Another part of the discussion was how the local community could protect themselves in a situation with strangers in their environment.
Nueces County Sheriff Jim Kaelin explained how the community should use self-defense.
According to Kaelin it’s in the courts hands to decide if the case was in fact self-defense – especially when a death is involved.
“Everyone’s a citizen in this country and has the right of self defense, especially when your life is in danger. However when it’s not in danger call the police, it’s their job to handle the situation,” Kaelin said.
Kaelin also explained that judgments about the Trayvon case are still cloudy and truths are yet to be revealed.
“Don’t be too quick to put somebody in jail, it’s not always what it seems. We have to have all the facts,” Kaelin said.
Rev. Gloria Lear, Senior Associate Pastor at First United Methodist Church, also agreed with Kaelin and added that fear and pain affects the views of the case. “In the mist of our fear and pain we don’t see the whole picture because our emotions are so strong. It’s a sad situation,” Lear said. Editor-In-Chief Phillip Perez stressed other issues such as the media interference with cases like Trayvon Martin.
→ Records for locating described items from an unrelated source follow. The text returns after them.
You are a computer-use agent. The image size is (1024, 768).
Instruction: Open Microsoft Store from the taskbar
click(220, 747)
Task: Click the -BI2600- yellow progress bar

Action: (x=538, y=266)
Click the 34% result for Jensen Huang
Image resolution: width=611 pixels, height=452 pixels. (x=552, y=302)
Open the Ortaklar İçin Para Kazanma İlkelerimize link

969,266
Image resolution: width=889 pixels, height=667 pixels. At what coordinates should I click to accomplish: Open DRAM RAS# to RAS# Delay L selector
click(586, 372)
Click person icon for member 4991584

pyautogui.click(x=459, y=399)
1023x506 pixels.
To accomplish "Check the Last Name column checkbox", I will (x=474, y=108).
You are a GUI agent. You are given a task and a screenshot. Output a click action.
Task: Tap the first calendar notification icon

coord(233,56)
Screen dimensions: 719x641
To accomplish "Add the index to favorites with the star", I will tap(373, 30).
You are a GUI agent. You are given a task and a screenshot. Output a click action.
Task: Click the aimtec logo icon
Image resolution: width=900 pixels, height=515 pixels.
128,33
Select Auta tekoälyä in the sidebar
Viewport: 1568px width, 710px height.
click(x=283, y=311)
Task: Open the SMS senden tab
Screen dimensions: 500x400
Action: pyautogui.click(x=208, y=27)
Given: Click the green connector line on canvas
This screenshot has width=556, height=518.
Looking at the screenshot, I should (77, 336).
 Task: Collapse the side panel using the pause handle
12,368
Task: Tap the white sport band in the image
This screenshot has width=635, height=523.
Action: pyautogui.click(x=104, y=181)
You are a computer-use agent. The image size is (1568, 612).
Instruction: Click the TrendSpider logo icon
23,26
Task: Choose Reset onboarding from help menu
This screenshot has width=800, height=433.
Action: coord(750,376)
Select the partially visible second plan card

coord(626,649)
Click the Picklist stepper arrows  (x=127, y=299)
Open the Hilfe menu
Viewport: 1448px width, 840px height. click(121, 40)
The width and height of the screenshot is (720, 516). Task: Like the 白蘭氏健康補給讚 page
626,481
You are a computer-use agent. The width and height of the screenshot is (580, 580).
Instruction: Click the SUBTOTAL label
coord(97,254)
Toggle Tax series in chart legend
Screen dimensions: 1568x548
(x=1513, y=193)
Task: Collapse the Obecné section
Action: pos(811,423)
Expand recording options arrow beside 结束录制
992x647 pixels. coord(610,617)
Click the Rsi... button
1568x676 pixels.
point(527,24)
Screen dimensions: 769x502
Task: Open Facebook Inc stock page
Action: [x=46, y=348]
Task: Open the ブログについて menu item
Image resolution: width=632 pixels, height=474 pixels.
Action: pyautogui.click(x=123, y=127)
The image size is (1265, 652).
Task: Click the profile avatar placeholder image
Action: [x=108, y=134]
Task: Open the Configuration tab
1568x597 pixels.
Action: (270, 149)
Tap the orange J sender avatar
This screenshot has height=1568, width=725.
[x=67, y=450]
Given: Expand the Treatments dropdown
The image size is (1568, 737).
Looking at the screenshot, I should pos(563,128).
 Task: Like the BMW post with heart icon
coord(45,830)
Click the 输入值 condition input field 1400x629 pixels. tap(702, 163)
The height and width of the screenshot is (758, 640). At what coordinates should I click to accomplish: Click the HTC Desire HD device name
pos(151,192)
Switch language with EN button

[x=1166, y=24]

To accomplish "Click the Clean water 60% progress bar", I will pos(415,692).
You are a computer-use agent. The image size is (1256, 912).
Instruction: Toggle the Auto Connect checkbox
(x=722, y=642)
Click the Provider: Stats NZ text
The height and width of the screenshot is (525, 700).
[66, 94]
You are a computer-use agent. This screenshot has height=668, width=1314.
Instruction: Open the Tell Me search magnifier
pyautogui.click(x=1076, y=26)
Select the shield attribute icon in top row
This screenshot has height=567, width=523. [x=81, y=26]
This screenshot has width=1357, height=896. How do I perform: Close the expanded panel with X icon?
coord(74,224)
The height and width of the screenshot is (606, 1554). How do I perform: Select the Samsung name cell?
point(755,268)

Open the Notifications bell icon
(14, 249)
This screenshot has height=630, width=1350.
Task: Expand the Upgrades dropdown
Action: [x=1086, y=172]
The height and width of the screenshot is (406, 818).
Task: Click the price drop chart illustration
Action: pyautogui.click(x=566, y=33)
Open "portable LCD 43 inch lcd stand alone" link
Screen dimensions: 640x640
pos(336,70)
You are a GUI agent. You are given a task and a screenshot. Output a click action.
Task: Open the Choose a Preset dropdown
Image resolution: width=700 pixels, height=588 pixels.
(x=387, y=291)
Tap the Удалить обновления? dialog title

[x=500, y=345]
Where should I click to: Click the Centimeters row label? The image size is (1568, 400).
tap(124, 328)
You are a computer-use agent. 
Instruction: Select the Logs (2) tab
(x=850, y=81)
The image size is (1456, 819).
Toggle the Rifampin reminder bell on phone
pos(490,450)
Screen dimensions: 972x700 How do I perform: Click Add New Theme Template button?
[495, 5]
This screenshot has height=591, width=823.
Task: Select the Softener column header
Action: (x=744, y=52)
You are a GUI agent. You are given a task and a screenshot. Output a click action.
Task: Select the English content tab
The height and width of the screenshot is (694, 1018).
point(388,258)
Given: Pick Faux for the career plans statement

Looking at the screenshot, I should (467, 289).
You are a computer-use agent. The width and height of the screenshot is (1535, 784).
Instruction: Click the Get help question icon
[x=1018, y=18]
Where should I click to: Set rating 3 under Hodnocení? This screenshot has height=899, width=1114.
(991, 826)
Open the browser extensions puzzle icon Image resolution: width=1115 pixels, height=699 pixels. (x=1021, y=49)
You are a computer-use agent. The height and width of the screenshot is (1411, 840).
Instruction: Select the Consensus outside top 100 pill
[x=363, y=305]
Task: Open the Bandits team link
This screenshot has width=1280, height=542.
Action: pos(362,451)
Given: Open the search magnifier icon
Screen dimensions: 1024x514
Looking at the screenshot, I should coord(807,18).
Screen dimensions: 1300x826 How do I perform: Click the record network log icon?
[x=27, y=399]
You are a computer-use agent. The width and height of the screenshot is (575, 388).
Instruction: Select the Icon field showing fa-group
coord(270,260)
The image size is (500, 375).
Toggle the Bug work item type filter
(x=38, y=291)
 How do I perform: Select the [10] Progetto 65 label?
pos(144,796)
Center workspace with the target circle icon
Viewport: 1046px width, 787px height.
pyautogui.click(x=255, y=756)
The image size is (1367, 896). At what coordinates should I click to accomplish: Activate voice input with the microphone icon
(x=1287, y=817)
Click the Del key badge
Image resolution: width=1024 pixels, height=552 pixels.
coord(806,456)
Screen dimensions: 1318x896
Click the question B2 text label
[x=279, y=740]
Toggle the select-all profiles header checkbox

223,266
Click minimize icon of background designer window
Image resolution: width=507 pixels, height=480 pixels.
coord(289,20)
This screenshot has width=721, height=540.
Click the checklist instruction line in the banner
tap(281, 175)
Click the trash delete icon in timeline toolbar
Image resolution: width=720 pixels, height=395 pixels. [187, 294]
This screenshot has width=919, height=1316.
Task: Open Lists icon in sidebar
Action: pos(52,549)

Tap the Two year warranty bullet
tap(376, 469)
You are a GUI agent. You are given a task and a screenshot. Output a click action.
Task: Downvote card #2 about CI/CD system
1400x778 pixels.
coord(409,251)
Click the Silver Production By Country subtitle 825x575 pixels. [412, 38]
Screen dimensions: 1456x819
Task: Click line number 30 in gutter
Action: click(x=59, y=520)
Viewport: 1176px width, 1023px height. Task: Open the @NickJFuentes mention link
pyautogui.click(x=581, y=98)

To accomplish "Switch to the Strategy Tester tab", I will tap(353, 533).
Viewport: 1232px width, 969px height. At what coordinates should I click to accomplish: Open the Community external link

“One of the biggest problems is the mass media fueling emotions because they want to get the story out first. A lot of mass media but not all get stories out to cause a reaction – that’s always going to be a problem,” Perez said.
The panel all came to an agreement with Executive Education Director Mrs. Cynthia Gonzales that there are five questions that need to be answered before the case could be determined. “ We need the answer to who, what, when, where and why.
After that we figure out a change, because it must come,” Gonzales said.
That same evening, Texas A&M Corpus Christi played host to it’s own Trayvon forum. “The Case of Trayvon Martin: A Clash of Power and Culture,” consisted of a panel including Corpus Christi Neighborhood Watch Coordinator Brenda Moreno, American Civil Liberties Union Attorney Abel Cavada, Associate Professor of Criminal Justice Dr. Melissa Jarrell and the Interim Licensed Counselor specializing in Families and Marriage, John Stewart.
Sponsored by the Corpus Christi chapter of the International Socialist Organization and moderated by Associate Professor of Sociology, Dr. Isabel Araiza, the forum analyzed the media’s role in the case, Florida’s controversial “Stand Your Ground” law, the role of race in the shooting and criminal justice system as a whole, and the social construction of crime.
In the packed lecture hall attendees received copies of the “Stand Your Ground” bill to better understand the role the law has had in creating distortion over the situation – such as possible confusion over why an arrest has yet to be made.
“The way these laws are worded – ‘stand your ground,’ ‘your home is your castle,’ speaks to how we see ourselves – they provide the hook for our consent,” Jarrell observed.
Race discussion often turned to the presence of institutionalized racism, and the disparities minorities encounter in the criminal justice system in its entirety.